Forum: Building VoltDB Applications

Post: MAX() returning more than 100 MB of temp memory used

MAX() returning more than 100 MB of temp memory used
cfuser
Mar 1, 2013
From studio, I'm running
select max(time_long) from TABLE TEST_DATA;


And I receive
VOLTDB ERROR: SQL ERROR More than 100 MB of temp table memory used


Count works fine. I looked at
https://forum.voltdb.com/showthread.php?34-Error-More-than-100-MB-of-temp-table-memory-used&highlight=VOLTDB+ERROR%3A+SQL+ERROR+temp+table+memory
and it was mentioned that AVG isn't distributed--Is MAX not, either?


The DDL is

create TABLE TEST_DATA (
  time_long BIGINT NOT NULL,
  dim1  INTEGER NOT NULL,
  dim2  INTEGER NOT NULL,
  dim3  INTEGER NOT NULL,
  dim4  INTEGER NOT NULL,
  dim5  INTEGER NOT NULL,
  dim6  INTEGER NOT NULL,
  dim7  INTEGER NOT NULL,
  measure1 BIGINT NOT NULL,
  measure2 BIGINT NOT NULL,
  measure3 BIGINT NOT NULL,
  measure4 BIGINT NOT NULL,
  measure5 BIGINT NOT NULL,
  measure6 BIGINT NOT NULL,
  measure7 BIGINT NOT NULL
);


PARTITION TABLE TEST_DATA ON COLUMN time_long;
CREATE INDEX IDX_TIME_LONG ON TEST_DATA(time_long);

and the deployment file (as generated by enterprise manager) is

<?xml version="1.0" encoding="UTF-8" standalone="yes"?>
<deployment>
    <cluster kfactor="0" sitesperhost="4" hostcount="3"/>
    <paths>
        <voltdbroot path="/export1/cfuser/voltdb/83886090"/>
        <snapshots path="snapshots"/>
        <exportoverflow path="export_overflow"/>
        <commandlog path="command_log"/>
        <commandlogsnapshot path="command_log_snapshot"/>
    </paths>
    <partition-detection enabled="true">
        <snapshot prefix="voltdb_partition_detection"/>
    </partition-detection>
    <admin-mode adminstartup="false" port="21211"/>
    <heartbeat timeout="10"/>
    <httpd port="8080">
        <jsonapi enabled="true"/>
    </httpd>
    <commandlog logsize="1024" enabled="true" synchronous="false">
        <frequency transactions="2147483647" time="200"/>
    </commandlog>
    <systemsettings>
        <temptables maxsize="100"/>
        <snapshot priority="6"/>
    </systemsettings>
</deployment>



TIA
pmartel
Mar 1, 2013
The output of:

EXPLAIN select max(time_long) from TEST_DATA;

shows that MAX is being distributed.

The problem appears to be with the scalability of the "distributed" part of the plan.
The query planner is failing to recognize the opportunity to leverage the index in this case.
I believe it to be an unfortunate side effect of a previously reported issue in the query planner.
It is logged as issue ENG-1565.
I have updated the record for that issue to highlight the fact that it can lead to query failure at higher scale -- as this was not obvious from the original report.
Do you know the approximate row count at which the query begins to fail?

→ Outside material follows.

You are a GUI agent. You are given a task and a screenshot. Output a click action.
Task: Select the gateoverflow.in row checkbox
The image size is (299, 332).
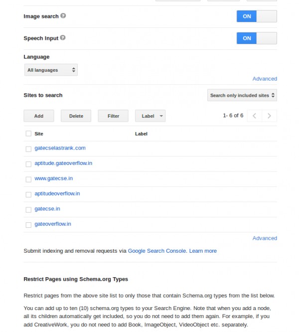(x=28, y=225)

If you are using a recent enough version of VoltDB, you should be able to use the workaround described in that ticket, as in:

select time_long from TEST_DATA ORDER BY time_long DESC limit 1;

Here is what the EXPLAIN command shows (for versions that support this workaround):

RETURN RESULTS TO STORED PROCEDURE
LIMIT 1
ORDER BY (SORT)
RECEIVE FROM ALL PARTITIONS
SEND PARTITION RESULTS TO COORDINATOR
INDEX SCAN of "TEST_DATA" using "IDX_TIME_LONG" (for sort order only)
inline (LIMIT 1)

Thank you for bringing this significant aspect of the issue to our attention.
I hope that the workaround proves useful to you until we can make a fix available.

Paul Martel
VoltDB, Inc.